I'd seen enough combat wreckage to recognize the violence here. Whatever had hit the Liberty escape pods hadn't been gentle. The wormhole had chewed them up, spat them out across this sector like a child destroying toys. Some pods had fused together on impact, creating the cluster Elena's scans had detected. Others had been pulverized into fragments barely larger than my fist.

Fifteen pods in total. Three showing active power signatures.

The numbers kept cycling through my head like a tactical assessment. Eighteen to three ratio. Eighty-three percent mortality before we'd even arrived.

I stood on Mothership's bridge beside Captain Tor'van, watching the tactical display while our approach vector narrowed. Elena stood three steps to my left, close enough that I could hear her breathing, rapid, controlled, the rhythm of someone forcing themselves to stay calm.

She'd barely slept in the three days since Captain Tor'van had authorized this mission. I knew because I'd been monitoring her quarters' activity logs, watching her work through night cycles while the rest of Mothership's crew rested. Security oversight, I'd told myself. Making sure she didn't do anything reckless before we reached the debris field.

The truth was more complicated.

"Structural integrity scans complete," Er'dox reported from his station. His massive frame bent over the engineering console, hands moving across holographic displays with practiced efficiency. "The pod cluster is heavily damaged but stable in three sections. Multiple hull breaches, but the intact compartments have maintained pressure. Radiation levels are elevated but within acceptable parameters for short-term exposure."

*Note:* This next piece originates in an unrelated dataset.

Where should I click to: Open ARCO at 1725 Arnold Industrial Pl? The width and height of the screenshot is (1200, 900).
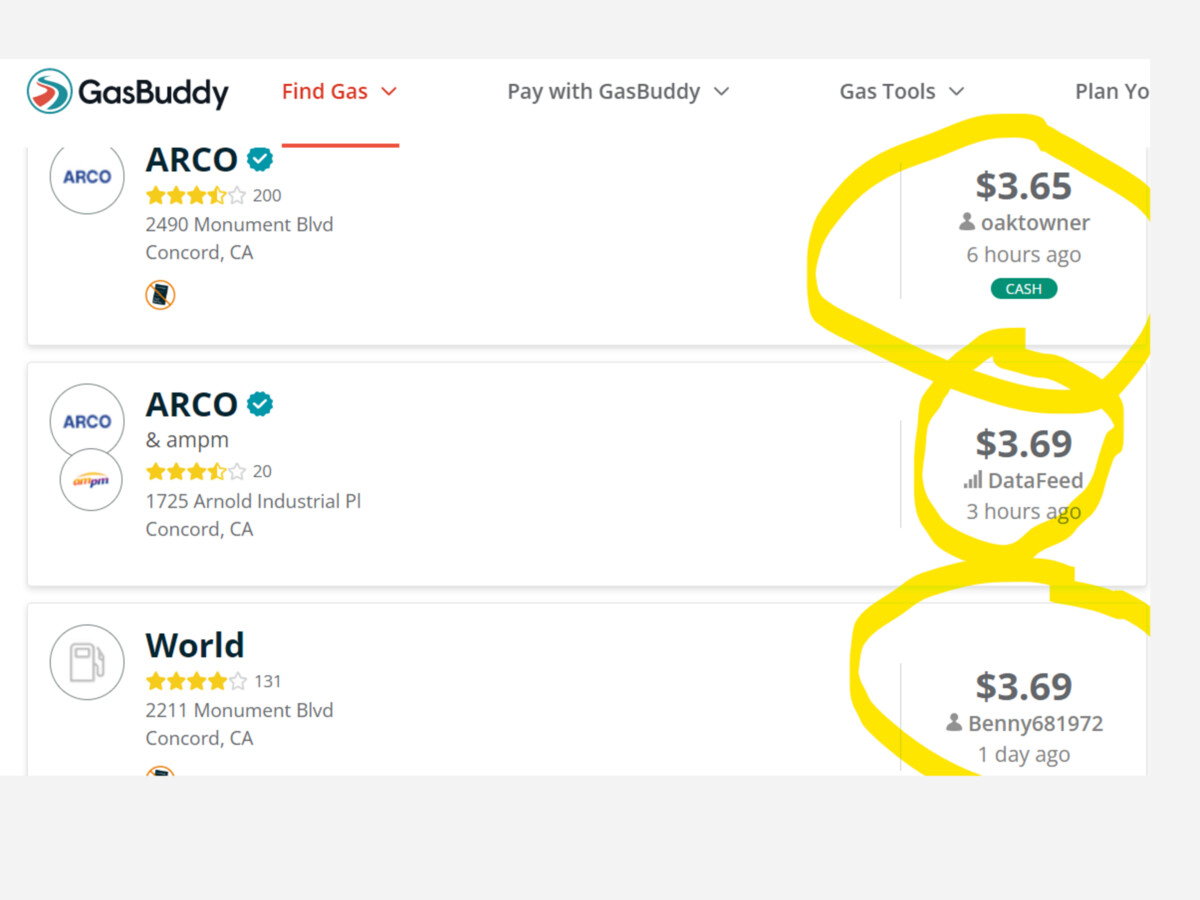(191, 404)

"Life signs?" Captain Tor'van asked. His deep voice carried command weight, eight hundred years of Zandovian military tradition compressed into two words.

A pause. Then: "Inconclusive. The power signatures indicate active life support, but I'm not detecting movement or heat signatures consistent with living beings."

Elena made a small sound, barely audible, quickly suppressed. I didn't look at her. Didn't need to. The tension radiating from her small frame was tangible enough to serve as its own sensor reading.